Zudem sind etliche neue kritische Regelungen im Berichtsentwurf vorgesehen, unter anderem Bestimmungen hinsichtlich des integrierten Pflanzenschutzes, eine Verschärfung der Abstandsflächen, verschärfte Dokumentationspflichten oder auch die Einführung einer Pestizidsteuer. Im Fachbeitrag von DWV-Referentin Miriam Berner finden sie eine ausführliche Analyse des Berichtsentwurfs von Sarah Wiener (im ddw Nr 05/2023, ab S. 14).
Nur mit vereinten Kräften werden wir es schaffen, die angestrebten Regelungen zu verhindern.

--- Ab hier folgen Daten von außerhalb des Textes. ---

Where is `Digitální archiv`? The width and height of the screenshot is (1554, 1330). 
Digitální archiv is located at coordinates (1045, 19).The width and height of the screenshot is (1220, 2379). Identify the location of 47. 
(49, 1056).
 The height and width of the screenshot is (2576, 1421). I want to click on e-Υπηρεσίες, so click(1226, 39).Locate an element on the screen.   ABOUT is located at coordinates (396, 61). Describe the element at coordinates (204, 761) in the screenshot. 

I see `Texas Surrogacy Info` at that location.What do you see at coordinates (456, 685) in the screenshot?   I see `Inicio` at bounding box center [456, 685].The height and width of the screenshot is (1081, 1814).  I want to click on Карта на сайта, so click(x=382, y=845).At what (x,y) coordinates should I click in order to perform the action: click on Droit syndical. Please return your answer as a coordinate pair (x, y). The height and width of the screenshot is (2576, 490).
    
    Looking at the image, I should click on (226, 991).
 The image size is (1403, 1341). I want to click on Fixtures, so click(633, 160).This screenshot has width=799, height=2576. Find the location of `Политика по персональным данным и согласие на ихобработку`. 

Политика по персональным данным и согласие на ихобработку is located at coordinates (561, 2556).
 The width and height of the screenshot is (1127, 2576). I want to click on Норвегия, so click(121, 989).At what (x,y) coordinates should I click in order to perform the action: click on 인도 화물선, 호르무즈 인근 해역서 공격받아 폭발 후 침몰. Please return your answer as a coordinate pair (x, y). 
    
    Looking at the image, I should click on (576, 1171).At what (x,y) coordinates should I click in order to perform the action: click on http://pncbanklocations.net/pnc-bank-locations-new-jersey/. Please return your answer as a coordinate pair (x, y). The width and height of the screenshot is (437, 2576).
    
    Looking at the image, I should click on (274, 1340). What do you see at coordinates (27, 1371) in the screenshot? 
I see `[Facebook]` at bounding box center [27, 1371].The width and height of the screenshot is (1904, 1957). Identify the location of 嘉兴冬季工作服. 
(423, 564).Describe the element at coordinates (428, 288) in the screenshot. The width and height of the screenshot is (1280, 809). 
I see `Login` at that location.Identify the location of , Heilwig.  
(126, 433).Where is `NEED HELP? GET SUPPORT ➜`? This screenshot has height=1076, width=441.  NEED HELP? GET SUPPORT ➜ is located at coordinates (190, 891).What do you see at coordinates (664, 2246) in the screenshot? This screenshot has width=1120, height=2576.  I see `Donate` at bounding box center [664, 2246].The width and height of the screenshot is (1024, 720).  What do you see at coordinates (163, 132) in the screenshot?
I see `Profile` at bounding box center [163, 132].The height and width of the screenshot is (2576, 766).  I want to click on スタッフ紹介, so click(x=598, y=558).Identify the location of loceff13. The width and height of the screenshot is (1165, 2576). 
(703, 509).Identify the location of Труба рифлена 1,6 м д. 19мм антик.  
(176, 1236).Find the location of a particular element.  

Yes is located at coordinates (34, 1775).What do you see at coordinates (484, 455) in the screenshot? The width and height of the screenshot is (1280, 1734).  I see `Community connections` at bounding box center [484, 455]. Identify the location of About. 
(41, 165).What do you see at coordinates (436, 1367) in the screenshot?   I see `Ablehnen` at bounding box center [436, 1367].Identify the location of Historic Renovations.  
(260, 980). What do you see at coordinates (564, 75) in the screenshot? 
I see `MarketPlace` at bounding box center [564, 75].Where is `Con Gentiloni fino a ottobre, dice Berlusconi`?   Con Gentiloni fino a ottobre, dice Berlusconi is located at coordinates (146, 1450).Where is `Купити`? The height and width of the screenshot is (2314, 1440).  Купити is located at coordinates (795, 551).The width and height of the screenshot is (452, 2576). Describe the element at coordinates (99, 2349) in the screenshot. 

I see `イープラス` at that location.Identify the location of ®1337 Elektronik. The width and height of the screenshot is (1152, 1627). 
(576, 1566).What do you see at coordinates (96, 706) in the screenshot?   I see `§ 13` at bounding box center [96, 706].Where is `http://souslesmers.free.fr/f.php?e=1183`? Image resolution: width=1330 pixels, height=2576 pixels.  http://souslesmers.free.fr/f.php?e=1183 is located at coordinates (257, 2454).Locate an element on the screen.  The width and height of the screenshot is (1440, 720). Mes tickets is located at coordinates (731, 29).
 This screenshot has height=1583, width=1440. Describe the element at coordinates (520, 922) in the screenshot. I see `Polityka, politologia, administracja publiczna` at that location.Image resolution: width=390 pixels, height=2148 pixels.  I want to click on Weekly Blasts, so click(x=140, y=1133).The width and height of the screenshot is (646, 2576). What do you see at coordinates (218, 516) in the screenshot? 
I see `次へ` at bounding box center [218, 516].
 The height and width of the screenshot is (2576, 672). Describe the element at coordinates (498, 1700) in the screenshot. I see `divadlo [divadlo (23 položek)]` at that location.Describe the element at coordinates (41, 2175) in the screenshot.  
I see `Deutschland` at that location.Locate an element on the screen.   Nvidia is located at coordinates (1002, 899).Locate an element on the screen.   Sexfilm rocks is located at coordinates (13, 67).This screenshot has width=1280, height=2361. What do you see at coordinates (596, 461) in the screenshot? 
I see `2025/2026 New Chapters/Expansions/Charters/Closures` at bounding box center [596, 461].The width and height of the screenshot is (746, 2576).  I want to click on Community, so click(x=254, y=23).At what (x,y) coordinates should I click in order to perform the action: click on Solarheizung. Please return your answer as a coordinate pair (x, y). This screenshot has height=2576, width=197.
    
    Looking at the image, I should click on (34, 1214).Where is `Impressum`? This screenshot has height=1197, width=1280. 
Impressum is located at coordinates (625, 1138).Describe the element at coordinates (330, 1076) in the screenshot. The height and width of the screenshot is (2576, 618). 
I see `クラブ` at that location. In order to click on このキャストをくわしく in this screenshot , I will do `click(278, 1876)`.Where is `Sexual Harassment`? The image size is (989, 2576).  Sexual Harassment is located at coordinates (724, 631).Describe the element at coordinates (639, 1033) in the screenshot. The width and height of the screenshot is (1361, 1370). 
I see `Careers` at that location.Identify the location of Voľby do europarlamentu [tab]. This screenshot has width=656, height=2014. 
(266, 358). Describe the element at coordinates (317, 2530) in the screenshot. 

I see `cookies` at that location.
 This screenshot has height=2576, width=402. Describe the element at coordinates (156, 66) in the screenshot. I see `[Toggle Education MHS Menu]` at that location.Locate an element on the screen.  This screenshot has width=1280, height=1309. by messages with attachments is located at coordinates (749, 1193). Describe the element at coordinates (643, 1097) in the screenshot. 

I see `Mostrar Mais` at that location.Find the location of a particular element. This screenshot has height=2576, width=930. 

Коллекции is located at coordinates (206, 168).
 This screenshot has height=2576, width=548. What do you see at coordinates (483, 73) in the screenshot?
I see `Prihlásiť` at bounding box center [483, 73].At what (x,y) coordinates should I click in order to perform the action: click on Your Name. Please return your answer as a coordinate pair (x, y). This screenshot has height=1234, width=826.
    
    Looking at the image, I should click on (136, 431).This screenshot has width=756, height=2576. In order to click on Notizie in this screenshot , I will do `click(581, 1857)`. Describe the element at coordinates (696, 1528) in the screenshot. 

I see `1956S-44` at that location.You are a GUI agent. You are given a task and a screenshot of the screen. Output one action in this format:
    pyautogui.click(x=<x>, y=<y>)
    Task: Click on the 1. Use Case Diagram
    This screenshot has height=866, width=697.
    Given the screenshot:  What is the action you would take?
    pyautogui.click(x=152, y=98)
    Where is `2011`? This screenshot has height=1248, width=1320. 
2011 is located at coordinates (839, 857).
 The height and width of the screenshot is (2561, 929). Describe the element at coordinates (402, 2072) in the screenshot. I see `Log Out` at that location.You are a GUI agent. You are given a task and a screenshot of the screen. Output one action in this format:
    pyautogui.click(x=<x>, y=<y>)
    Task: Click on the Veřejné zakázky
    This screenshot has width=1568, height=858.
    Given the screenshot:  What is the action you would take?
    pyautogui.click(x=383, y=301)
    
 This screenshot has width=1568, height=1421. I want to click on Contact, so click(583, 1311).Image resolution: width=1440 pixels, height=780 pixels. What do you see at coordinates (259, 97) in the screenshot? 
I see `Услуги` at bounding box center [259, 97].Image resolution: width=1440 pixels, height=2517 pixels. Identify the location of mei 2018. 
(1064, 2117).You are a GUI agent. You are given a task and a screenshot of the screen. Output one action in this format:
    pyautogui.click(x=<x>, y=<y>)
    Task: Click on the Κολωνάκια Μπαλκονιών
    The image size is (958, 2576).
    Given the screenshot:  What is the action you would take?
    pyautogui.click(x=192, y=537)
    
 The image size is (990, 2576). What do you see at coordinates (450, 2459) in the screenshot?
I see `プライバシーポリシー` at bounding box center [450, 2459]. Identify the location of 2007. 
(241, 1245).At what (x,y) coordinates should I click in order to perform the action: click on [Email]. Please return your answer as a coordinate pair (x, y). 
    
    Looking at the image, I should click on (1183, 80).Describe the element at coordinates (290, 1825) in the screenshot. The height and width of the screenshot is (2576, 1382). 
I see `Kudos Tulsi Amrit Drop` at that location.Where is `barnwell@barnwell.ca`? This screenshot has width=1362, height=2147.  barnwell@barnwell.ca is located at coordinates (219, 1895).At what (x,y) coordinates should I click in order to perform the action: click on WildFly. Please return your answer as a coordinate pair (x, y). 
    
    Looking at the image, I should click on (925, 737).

Christian Schwörer, DWV-Generalsekretär und ddw-Chefredakteur
Wie geht es nun weiter? Was sind die nächsten Schritte, die der Berufsstand unternehmen muss, um diese Regelungen zu verhindern? Nachdem Sarah Wiener sich sehr viel Zeit für ihren Berichtsentwurf gelassen hat, möchte sie nun das Tempo erheblich beschleunigen. Nach der Vorstellung des Berichtsentwurfs im Umweltausschuss Anfang März sollen ihren Ausschusskollegen tatsächlich nur wenige Tage Zeit zur Verfügung gestellt werden, um Änderungsanträge zum Berichtsentwurf einzubringen. Das ist so nicht akzeptabel! So äußerte sich auch der Vorsitzende des Agrarausschusses Norbert Lins, der bestätigt hat, dass der Agrarausschuss erst die eingeforderte Folgenabschätzung durch die EU-Kommission abwarten möchte, bevor er eine Stellungnahme abgibt. Auch der Rat möchte im Juni zunächst nur einen Fortschrittsbericht veröffentlichen. Aufgrund des ambitionierten Zeitplans von Sarah Wiener müssen wir jedoch schnell tätig werden. Gemeinsam mit dem Berufstand aus allen europäischen Weinbauländern müssen wir zunächst auf unsere politischen Vertreter im Umweltausschuss zugehen und auf sie einwirken, dass der Berichtsentwurf von Sarah Wiener in allen kritischen Punkten geändert wird. Dabei brauchen wir wieder Ihre Mithilfe! Nur mit vereinten Kräften werden wir es schaffen, die angestrebten Regelungen zum Pflanzenschutz zu verhindern, die die Bewirtschaftung zahlreicher Weinberge faktisch unmöglich machen würde.